Contrary to certain perceptions, Crichton was not anti-technology. Although his works often portray scientists and engineers as arrogant and closed-minded to the potential threat a technology represents, there is always a well-educated author surrogate who states that failures are simply part of the scientific process and one should simply maintain a state of awareness and preparation for their inevitable occurrence.

The use of author surrogate was a feature of Crichton’s writings from the beginning of his career. In A Case of Need, one of his pseudonymous whodunit stories, Crichton used first-person narrative to portray the hero, a Bostonian pathologist, who is running against the clock to clear a friend’s name from medical malpractice in a girl’s death from a hack-job abortion.

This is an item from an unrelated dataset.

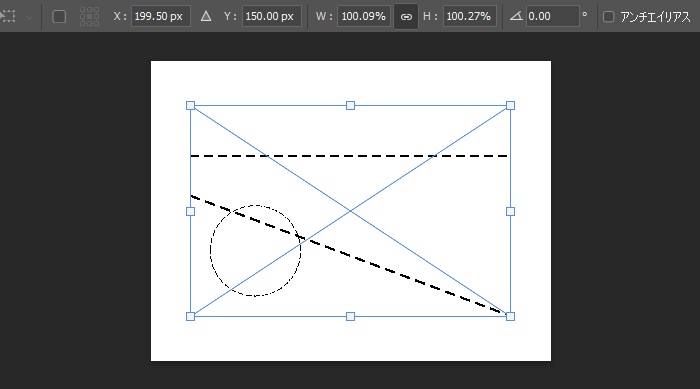Viewport: 700px width, 389px height.
Task: Toggle the maintain aspect ratio link
Action: 406,17
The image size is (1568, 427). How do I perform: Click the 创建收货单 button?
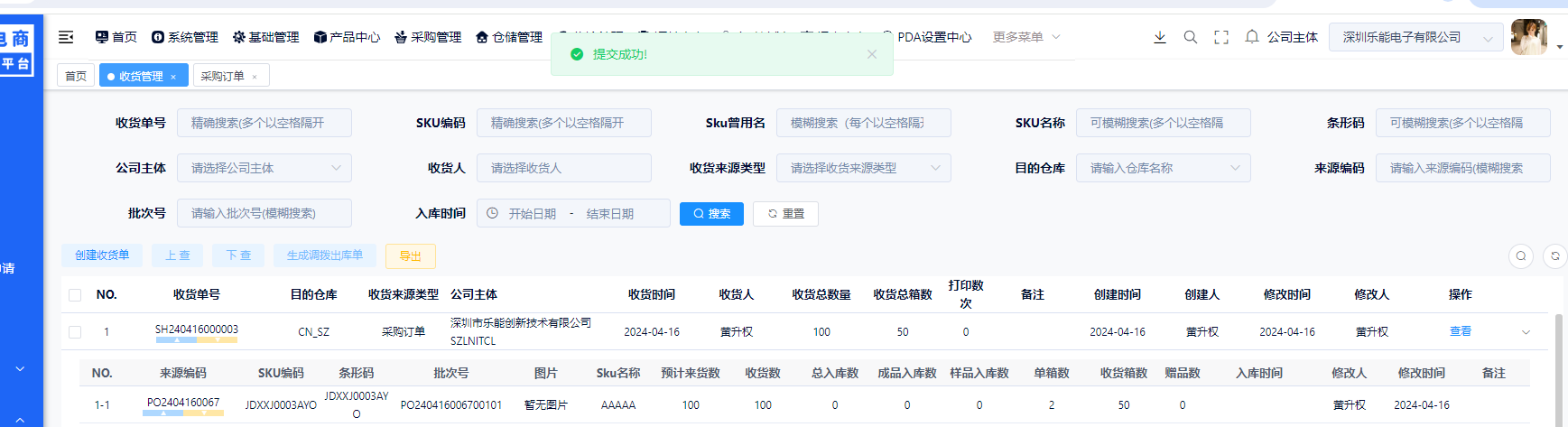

Some of Crichton’s fiction uses a literary technique called false document. For example, Eaters of the Dead is a fabricated recreation of the Old English epic Beowulf in the form of a scholarly translation of Ahmad ibn Fadlan’s 10th century manuscript. Other novels, such as The Andromeda Strain and Jurassic Park, incorporate fictionalized scientific documents in the form of diagrams, computer output, DNA sequences, footnotes and bibliography. However, some of his novels actually include authentic published scientific works to illustrate his point, as can be seen in The Terminal Man and the more recent State of Fear.